[Data items]

□ □ □ □ □ □ □

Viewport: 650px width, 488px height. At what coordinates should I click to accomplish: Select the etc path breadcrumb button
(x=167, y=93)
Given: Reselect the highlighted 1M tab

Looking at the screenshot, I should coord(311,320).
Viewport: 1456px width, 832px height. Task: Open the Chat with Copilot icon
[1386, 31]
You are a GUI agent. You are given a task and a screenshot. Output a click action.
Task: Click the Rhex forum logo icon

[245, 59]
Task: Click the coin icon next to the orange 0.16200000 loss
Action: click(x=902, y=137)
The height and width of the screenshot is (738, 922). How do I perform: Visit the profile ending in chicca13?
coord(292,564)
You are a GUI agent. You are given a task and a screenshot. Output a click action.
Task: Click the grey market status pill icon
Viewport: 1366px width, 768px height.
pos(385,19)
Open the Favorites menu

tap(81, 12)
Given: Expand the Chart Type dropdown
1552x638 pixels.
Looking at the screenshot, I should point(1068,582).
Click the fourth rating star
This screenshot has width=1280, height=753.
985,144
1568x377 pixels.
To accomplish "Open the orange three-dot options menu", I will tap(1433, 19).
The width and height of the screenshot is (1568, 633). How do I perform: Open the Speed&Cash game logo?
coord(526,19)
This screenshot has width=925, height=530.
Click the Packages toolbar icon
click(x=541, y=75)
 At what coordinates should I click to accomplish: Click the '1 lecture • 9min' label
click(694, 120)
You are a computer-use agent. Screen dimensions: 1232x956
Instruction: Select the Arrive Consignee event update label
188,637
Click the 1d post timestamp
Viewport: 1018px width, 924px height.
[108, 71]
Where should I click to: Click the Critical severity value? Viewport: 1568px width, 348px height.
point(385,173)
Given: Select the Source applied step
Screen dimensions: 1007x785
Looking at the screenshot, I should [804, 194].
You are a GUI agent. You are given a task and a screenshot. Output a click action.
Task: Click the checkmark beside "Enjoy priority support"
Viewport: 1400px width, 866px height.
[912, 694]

□ □ □ □ □ □ □

> [AIM OF THE EXERCISE]:
This task calls for an exact reproduction of the lines that start at the one containing "Given: Select the Source applied step" and continue to the end of the entries above.

> [RESULT]:
Given: Select the Source applied step
Screen dimensions: 1007x785
Looking at the screenshot, I should [804, 194].
You are a GUI agent. You are given a task and a screenshot. Output a click action.
Task: Click the checkmark beside "Enjoy priority support"
Viewport: 1400px width, 866px height.
[912, 694]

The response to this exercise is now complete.